Getting a “game over” screen at that point in The Last Spell feels like a huge slap in the face. You’ll have undoubtedly put three or four hours into the game, building up your town and levelling up your team. You’ve probably spent money on new weapons and equipment for your fighters, and you’ll have fortified your town as much as possible. But fall in battle, and it’s game over. You’ve no choice but to start again from scratch.
Not all is lost, fortunately. There are permanent upgrades to earn in The Last Spell: new buildings you unlock will stay forever, as will new weapon types that have become available. You’ll also likely have a number of permanent perks for your team, like improved damage or increased defences.
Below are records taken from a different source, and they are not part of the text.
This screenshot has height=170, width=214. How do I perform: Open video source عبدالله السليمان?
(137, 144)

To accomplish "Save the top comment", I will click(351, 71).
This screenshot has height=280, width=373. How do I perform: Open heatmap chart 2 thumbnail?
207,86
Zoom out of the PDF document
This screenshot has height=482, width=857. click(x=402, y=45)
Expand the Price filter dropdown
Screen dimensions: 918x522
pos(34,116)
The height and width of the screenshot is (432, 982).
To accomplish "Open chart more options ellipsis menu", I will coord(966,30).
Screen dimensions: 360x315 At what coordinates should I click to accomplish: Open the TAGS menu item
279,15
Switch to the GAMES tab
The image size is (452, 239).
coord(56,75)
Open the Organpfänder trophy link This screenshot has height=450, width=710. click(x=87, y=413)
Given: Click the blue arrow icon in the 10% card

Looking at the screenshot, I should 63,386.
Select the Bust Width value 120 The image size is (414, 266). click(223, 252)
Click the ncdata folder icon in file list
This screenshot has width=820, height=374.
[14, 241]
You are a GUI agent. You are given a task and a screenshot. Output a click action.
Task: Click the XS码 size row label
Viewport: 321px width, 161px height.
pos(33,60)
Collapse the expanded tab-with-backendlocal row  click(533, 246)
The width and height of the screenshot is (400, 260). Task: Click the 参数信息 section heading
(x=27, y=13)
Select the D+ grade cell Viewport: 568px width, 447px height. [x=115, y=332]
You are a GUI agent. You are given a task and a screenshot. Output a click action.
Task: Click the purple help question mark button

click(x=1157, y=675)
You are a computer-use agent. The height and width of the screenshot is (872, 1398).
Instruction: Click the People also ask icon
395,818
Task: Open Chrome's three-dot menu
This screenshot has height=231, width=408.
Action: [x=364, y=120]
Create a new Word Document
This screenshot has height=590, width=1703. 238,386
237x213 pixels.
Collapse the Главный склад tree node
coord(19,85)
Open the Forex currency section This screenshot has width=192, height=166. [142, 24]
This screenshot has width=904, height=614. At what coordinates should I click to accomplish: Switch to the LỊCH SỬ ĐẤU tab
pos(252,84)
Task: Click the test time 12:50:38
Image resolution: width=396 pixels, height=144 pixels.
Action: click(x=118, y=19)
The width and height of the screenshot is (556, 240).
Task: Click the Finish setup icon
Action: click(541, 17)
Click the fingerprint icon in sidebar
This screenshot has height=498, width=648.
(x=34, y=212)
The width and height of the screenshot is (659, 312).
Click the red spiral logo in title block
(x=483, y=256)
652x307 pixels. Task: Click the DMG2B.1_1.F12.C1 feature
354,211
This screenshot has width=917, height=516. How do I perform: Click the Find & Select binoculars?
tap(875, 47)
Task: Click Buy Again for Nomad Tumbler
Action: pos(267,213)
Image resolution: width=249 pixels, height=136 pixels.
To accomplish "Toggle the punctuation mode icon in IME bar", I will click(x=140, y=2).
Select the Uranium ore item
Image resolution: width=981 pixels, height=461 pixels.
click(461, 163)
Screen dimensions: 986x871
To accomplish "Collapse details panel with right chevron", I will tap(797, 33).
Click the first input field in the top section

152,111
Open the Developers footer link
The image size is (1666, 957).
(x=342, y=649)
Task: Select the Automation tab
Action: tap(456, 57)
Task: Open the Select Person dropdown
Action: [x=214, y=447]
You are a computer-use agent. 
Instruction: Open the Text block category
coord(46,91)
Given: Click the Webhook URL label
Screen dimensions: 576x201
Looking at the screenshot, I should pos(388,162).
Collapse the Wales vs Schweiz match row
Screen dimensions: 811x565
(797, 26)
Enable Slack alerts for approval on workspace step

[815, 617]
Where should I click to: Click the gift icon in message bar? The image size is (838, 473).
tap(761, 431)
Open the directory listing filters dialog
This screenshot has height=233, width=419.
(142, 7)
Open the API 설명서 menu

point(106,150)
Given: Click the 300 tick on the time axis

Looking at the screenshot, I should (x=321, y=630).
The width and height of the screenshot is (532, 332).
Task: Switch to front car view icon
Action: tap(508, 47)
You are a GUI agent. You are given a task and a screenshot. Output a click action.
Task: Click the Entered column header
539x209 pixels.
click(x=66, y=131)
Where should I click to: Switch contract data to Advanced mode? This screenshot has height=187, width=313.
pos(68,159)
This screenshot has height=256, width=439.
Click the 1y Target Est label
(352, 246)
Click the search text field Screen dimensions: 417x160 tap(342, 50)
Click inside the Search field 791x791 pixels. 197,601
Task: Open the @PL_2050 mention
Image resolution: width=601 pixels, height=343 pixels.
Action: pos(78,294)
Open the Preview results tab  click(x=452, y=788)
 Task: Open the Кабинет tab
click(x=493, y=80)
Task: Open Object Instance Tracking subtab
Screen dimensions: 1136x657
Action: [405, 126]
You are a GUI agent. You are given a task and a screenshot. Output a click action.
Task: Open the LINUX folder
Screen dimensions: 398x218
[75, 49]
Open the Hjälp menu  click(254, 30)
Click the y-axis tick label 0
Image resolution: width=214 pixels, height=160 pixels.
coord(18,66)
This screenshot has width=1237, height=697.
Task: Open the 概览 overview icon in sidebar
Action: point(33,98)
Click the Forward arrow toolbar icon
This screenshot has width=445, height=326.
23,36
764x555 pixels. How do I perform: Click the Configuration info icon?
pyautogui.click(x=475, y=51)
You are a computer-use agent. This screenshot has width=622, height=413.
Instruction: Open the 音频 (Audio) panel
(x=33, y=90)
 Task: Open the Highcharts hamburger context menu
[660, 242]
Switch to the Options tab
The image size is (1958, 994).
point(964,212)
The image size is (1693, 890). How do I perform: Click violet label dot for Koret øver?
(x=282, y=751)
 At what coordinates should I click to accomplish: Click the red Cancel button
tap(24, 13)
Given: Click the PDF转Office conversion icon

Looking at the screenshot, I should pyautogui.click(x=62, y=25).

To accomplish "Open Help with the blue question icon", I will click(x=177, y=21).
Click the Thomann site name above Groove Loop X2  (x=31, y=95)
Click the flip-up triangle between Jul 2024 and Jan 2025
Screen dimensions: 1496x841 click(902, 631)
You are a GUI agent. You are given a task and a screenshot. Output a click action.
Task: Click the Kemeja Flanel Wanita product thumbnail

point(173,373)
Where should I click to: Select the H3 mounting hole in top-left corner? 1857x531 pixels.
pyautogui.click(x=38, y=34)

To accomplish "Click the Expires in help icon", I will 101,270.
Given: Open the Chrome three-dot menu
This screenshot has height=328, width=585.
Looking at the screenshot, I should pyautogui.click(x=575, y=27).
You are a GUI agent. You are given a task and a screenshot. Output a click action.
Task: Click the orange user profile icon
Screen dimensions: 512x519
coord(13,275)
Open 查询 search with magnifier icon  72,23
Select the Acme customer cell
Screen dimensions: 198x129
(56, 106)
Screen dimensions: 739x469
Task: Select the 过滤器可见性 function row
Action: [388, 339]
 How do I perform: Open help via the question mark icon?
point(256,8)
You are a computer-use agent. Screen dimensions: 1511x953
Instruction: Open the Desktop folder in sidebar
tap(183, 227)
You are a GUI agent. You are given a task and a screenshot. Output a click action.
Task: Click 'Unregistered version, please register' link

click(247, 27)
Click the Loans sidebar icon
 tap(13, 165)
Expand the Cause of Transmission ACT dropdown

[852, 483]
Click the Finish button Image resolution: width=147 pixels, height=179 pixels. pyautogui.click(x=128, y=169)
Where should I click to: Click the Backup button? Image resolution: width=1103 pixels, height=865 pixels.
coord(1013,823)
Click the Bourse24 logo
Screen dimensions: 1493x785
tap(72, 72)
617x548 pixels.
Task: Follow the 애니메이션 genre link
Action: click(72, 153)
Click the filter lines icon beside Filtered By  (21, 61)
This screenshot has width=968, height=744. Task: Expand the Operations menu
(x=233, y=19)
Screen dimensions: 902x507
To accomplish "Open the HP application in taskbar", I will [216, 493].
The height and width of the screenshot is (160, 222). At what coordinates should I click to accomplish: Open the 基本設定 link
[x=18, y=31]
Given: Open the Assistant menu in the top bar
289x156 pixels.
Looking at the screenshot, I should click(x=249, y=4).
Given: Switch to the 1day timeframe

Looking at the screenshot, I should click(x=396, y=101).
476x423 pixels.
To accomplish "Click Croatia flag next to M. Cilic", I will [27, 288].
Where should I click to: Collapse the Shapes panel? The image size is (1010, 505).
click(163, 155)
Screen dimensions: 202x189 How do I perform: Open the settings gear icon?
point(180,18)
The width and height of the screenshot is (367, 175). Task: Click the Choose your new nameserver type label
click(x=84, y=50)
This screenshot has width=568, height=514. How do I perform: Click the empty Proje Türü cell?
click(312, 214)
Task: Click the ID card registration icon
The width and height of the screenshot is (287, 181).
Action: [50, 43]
It means that future runs will be slightly easier, as you’ll be a little more hardy each time. But in terms of your character level and the state of the town, you’re still going right back to square one.
Roguelite games work best when they’re fast-paced. The Last Spell requires a substantial time commitment, and that makes it so each death, each failure, hits hard. That’s not to say you won’t want to jump back in: you’ll likely enjoy the loop of combat and preparation so much that you’ll be drawn back in, eventually. But there’s the key word: eventually. For us, the best roguelite games are those that suck you back in instantly, trying again and again. That’s not The Last Spell. Perhaps it would have been more enjoyable as a straightforward, linear strategy game. But then: would it be the same without the threat of permanent game over hanging over your head?
The answer is probably not. And so, as big a knock that dying in The Last Spell is, we’re going to keep playing. And eventually, we are going to beat that damned boss. It might be tough as nails, but it keeps us going back – even if we need a day or two’s rest between each run.
The Last Spell is available now on PS4, PS5, Switch and PC.